→ **Work to do**
Revise the entries below by replacing "Instruction" with "Command" wherever it appears, keeping all other text unchanged. Omit the pictures from your version.

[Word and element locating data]
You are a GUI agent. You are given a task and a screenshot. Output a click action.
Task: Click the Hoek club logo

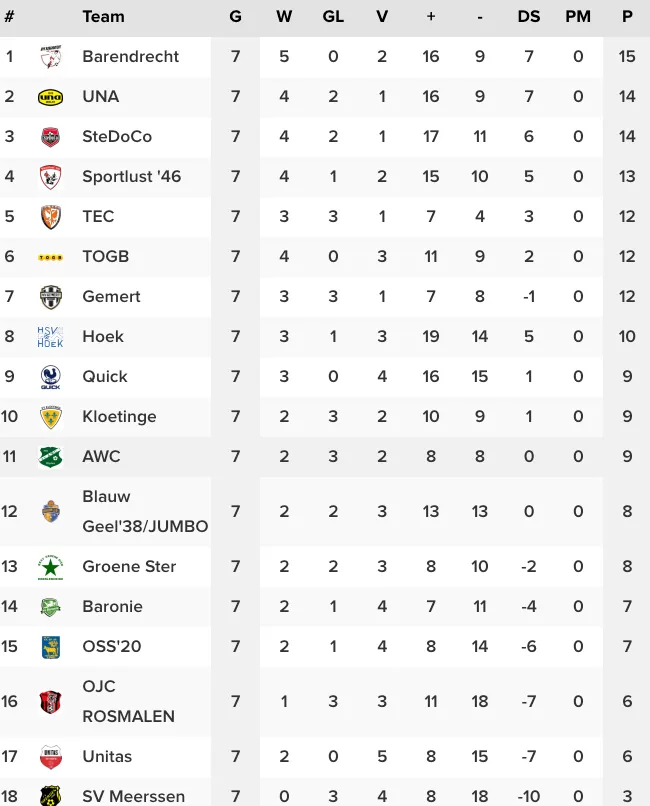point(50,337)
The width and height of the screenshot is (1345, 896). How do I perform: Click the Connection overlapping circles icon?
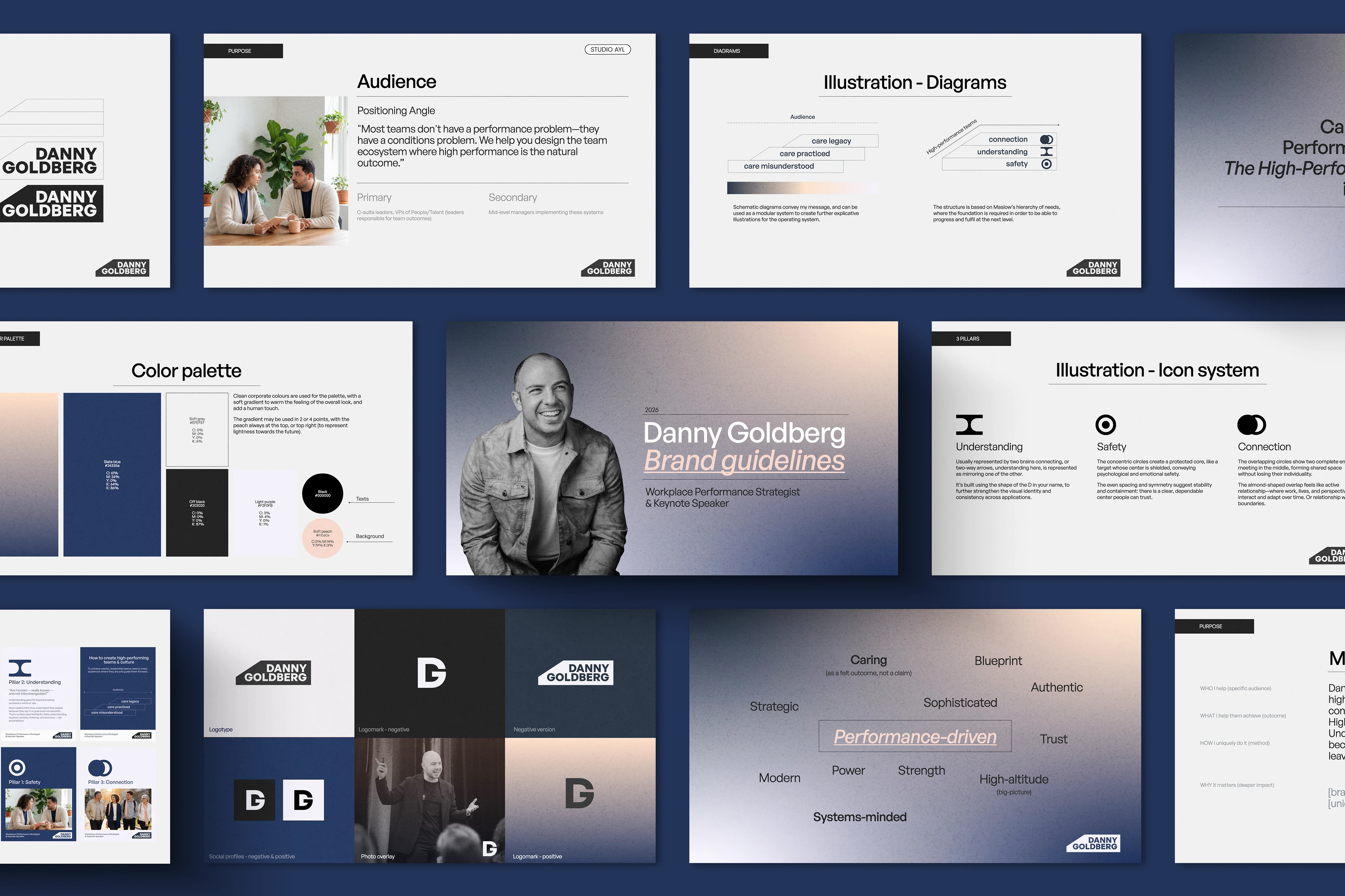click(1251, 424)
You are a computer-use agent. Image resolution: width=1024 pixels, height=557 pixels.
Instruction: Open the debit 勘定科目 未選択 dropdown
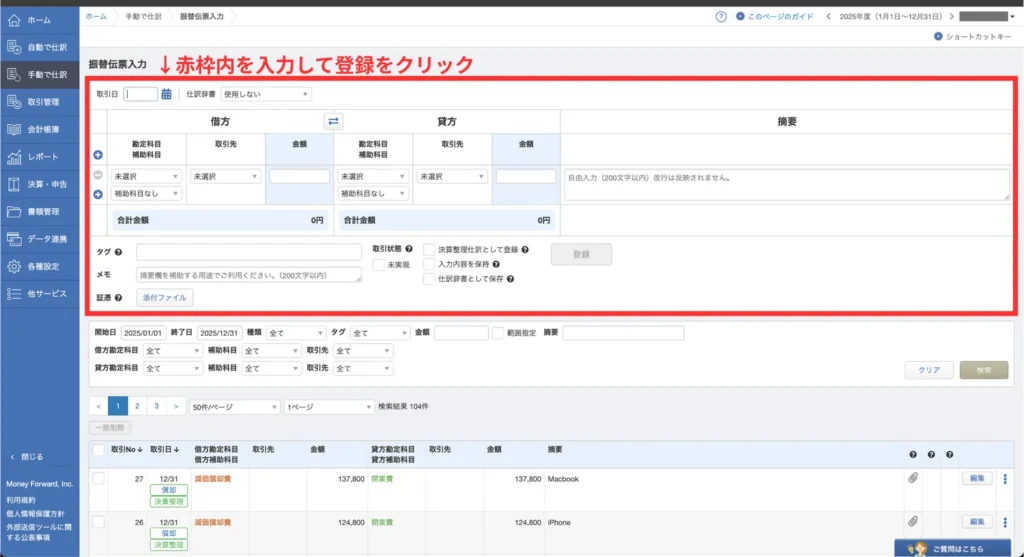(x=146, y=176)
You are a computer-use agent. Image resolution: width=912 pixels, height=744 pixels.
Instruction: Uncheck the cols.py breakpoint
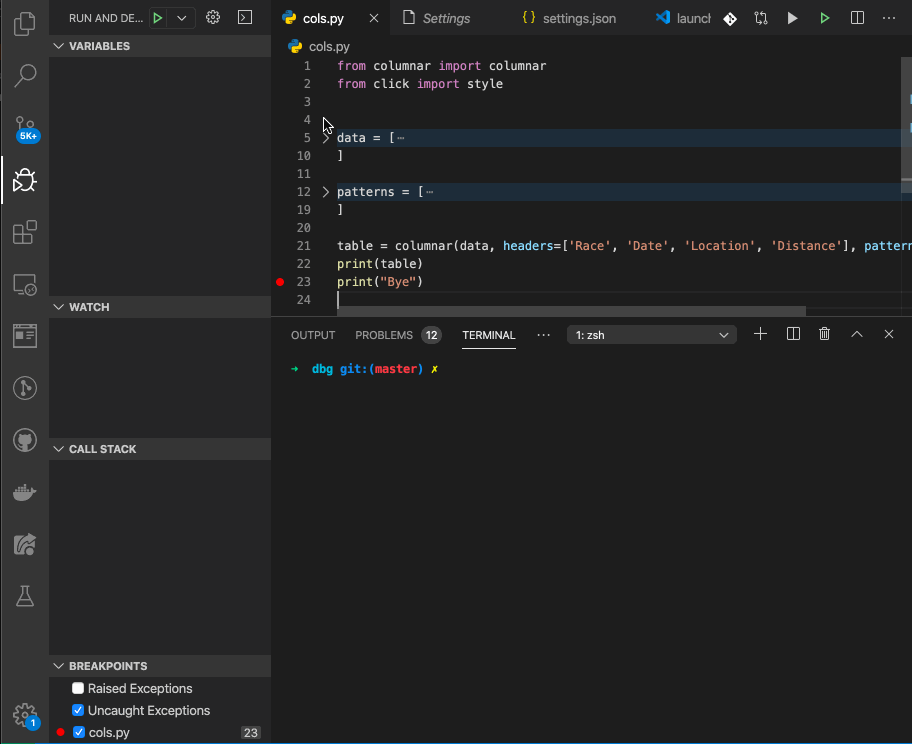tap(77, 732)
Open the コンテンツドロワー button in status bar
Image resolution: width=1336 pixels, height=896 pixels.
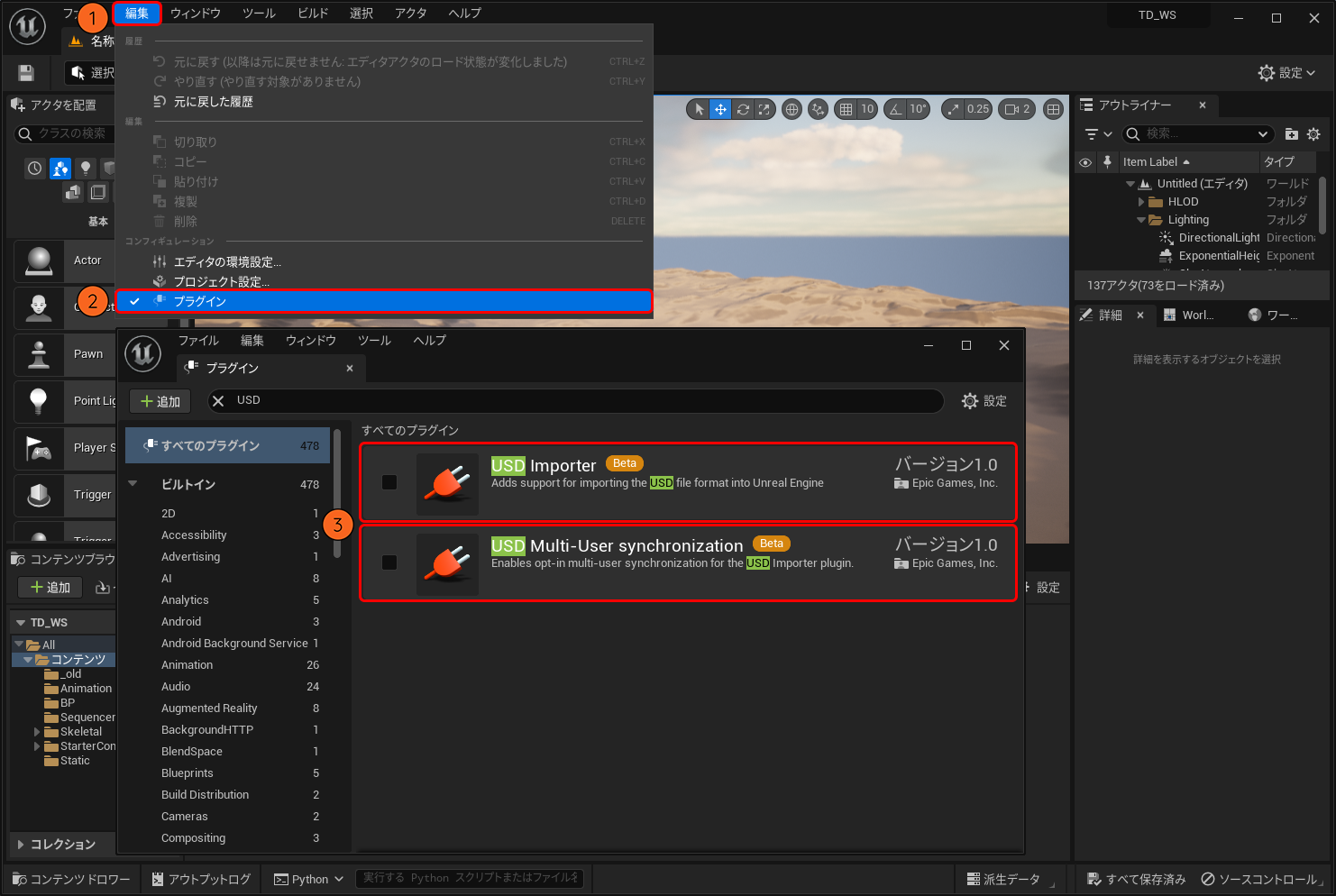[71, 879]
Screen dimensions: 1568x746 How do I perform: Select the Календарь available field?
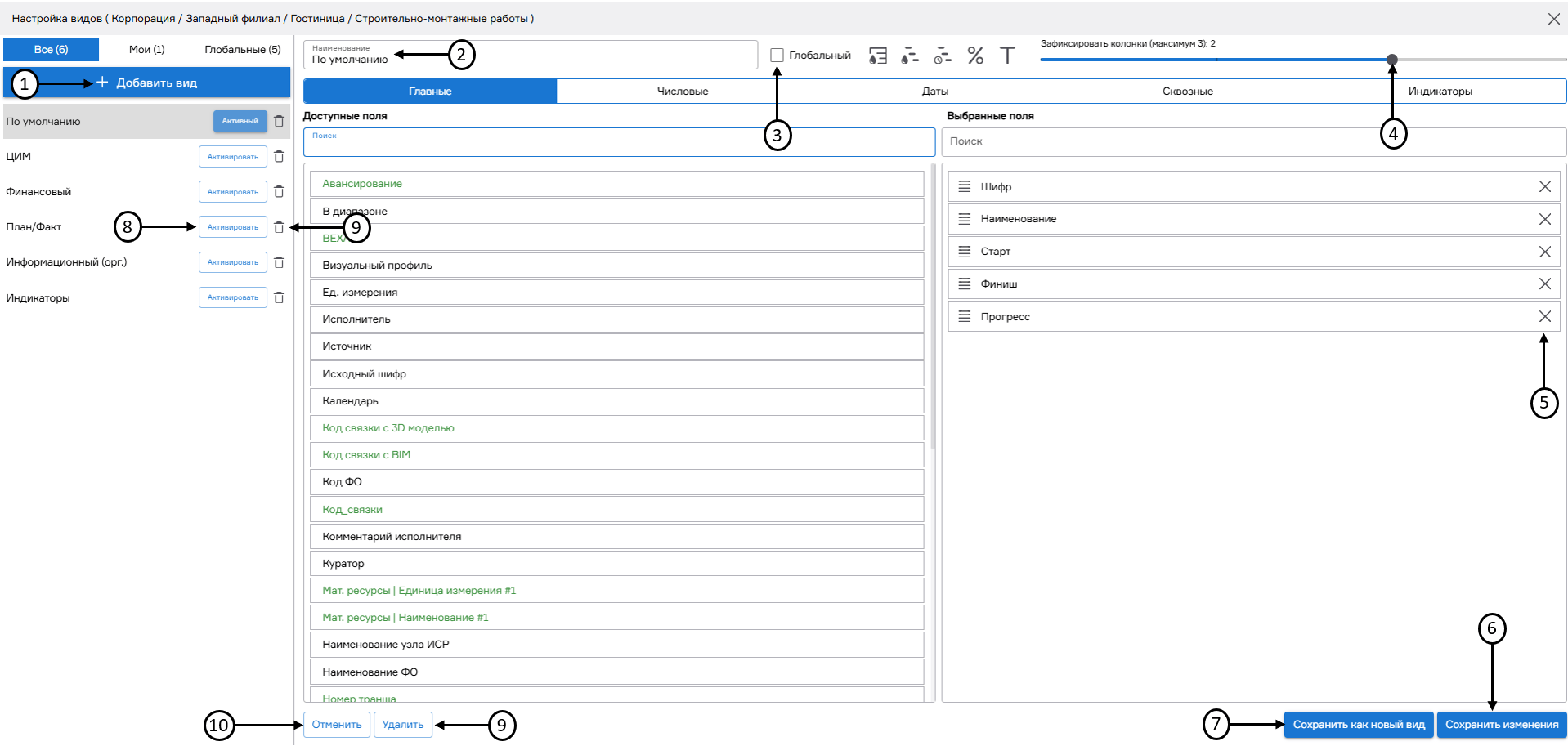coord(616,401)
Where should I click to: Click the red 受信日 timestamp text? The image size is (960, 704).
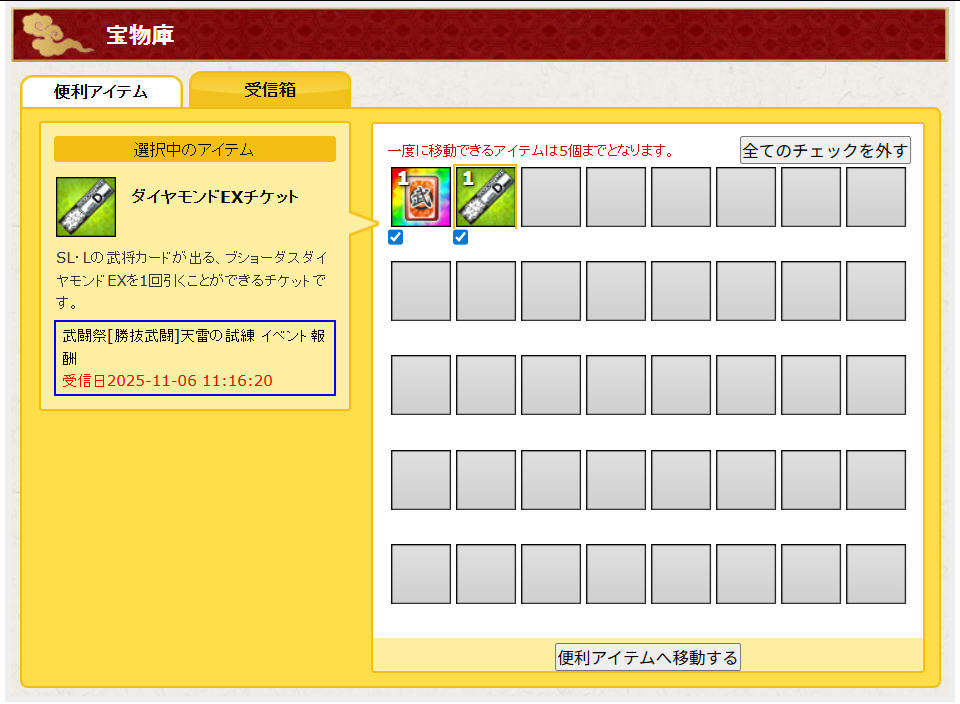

→ **Output**
You are a GUI agent. You are given a task and a screenshot. Output a click action.
Task: Click the Hoek club logo

point(50,337)
The width and height of the screenshot is (1345, 896). How do I perform: Click the Connection overlapping circles icon?
click(1251, 424)
You are a computer-use agent. Image resolution: width=1024 pixels, height=557 pixels.
Command: Open the debit 勘定科目 未選択 dropdown
(x=146, y=176)
You are a computer-use agent. Image resolution: width=912 pixels, height=744 pixels.
Command: Uncheck the cols.py breakpoint
tap(77, 732)
Open the コンテンツドロワー button in status bar
Image resolution: width=1336 pixels, height=896 pixels.
[71, 879]
Screen dimensions: 1568x746 How do I perform: Select the Календарь available field?
coord(616,401)
Where should I click to: Click the red 受信日 timestamp text? The image size is (960, 704).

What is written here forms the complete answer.